Scosche has a simple plug-and-play solution to help curb smartphone activities while driving. Users insert the $129 CellControl in to their vehicle’s OBD-II interface — a standard port on cars produced after 1996 — which pairs with the CellControl app on a smartphone. When the module detects the vehicle is in motion, all handset activities are disabled, with the exception of hands-free functions.
Texting, phone calls, email and apps are generally shut down while driving with the CellControl and attempts to remove or tamper with the module can be automatically reported to a device admin. That’s handy if the kids try to circumvent the system, for example. Music libraries are still available for use on the car’s receiver and calls taken through a Bluetooth headset or an auto’s integrated wireless system are still allowed with the system.
This is a smart method to help cut down on distracted driving because of cellphones; smarter in my opinion than legislation to accomplish similar results. Laws that dictate no handset use in vehicles can limit the use of valuable smartphone functions such as location services, emergency calls and integrated apps for us in a car. Granted, not everyone can afford the $129 CellControl, but it’s a viable option that uses technology to improve safety.

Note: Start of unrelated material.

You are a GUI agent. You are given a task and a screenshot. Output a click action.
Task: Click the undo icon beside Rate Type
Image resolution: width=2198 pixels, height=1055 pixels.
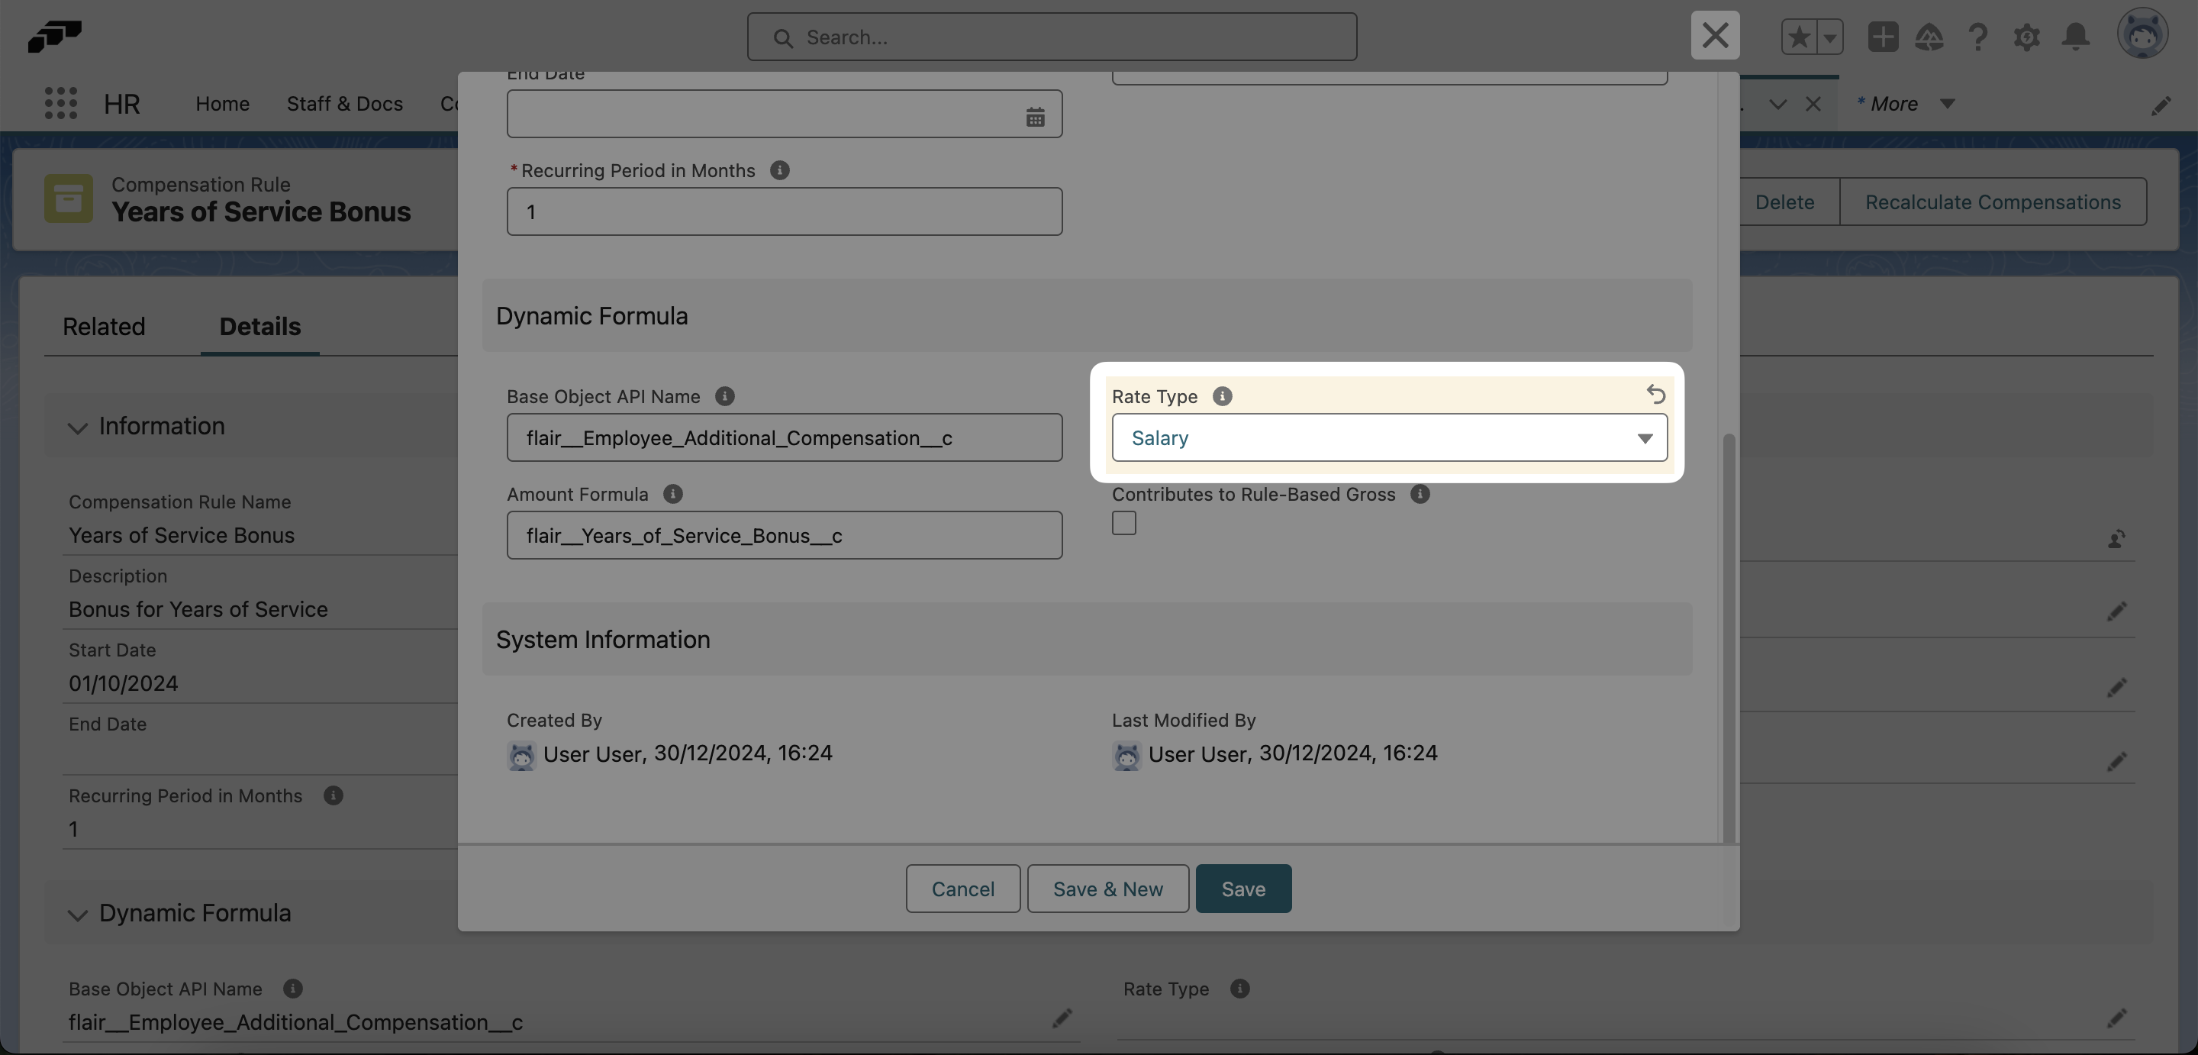pyautogui.click(x=1655, y=394)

For now, Scosche’s software is supported on Android and BlackBerry handsets as well as older Windows Mobile and Symbian S60 devices. I don’t expect to see the CallControl gain iOS support as apps that control and iPhone’s core functionality generally aren’t approved by Apple. Perhaps Cupertino would make an exception or consider a licensing agreement with Scosche, given how distracting it can be to use a phone while driving.